Data extracted from a collection
++++++++
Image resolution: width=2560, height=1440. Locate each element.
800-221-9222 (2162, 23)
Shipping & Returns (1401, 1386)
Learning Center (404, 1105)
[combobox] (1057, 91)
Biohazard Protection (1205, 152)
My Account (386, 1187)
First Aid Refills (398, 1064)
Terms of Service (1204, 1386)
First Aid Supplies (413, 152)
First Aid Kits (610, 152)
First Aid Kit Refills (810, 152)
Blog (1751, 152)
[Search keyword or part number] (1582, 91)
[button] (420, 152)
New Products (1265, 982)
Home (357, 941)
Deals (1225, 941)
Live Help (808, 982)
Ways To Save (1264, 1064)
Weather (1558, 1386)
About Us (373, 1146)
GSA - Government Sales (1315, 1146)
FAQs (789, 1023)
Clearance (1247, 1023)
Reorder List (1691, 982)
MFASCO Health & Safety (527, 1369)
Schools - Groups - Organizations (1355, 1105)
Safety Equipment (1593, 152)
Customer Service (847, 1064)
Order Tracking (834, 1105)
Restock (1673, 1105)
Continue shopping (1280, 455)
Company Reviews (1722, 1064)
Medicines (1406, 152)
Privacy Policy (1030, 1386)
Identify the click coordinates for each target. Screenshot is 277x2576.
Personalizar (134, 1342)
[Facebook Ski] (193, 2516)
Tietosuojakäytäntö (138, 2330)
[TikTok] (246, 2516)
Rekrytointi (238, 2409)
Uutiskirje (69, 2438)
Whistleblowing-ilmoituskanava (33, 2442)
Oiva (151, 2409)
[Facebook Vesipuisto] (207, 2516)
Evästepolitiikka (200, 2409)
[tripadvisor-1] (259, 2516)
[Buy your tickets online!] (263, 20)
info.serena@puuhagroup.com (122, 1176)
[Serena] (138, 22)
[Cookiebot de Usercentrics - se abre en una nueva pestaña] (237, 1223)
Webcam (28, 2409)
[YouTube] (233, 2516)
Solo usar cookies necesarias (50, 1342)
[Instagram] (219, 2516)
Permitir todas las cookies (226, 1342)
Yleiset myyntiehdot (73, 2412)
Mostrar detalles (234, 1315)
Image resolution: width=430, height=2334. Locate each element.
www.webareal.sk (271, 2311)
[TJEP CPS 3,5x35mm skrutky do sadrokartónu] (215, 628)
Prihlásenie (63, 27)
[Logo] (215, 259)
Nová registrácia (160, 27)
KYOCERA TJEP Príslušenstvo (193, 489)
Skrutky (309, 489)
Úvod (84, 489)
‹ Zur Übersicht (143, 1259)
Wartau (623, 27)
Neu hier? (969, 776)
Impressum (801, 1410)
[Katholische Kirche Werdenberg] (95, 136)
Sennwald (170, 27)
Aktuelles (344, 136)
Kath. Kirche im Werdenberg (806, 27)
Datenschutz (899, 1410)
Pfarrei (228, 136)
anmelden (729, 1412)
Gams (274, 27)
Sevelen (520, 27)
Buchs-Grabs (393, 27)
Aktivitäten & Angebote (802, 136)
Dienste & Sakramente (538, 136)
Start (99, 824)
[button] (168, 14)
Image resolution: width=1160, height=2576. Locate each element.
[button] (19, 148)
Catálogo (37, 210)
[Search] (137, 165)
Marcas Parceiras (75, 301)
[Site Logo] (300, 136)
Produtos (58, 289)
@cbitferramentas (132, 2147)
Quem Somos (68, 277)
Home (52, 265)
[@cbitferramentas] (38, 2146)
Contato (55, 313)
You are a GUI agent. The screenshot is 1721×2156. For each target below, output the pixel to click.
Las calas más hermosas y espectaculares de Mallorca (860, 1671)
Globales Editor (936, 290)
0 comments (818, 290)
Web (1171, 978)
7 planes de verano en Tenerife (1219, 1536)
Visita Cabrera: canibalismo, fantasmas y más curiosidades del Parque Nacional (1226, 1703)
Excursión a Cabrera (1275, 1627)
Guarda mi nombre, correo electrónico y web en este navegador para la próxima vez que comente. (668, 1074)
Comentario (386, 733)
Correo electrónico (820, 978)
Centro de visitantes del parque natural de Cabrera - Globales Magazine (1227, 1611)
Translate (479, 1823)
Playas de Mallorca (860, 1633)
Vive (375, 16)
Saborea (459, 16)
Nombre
++++++++
WHAT THE EXERCISE ASKS
Return each full line of the entries that contains the word "electrónico".

OUTPUT FOR THIS EXERCISE
Guarda mi nombre, correo electrónico y web en este navegador para la próxima vez que comente. (668, 1074)
Correo electrónico (820, 978)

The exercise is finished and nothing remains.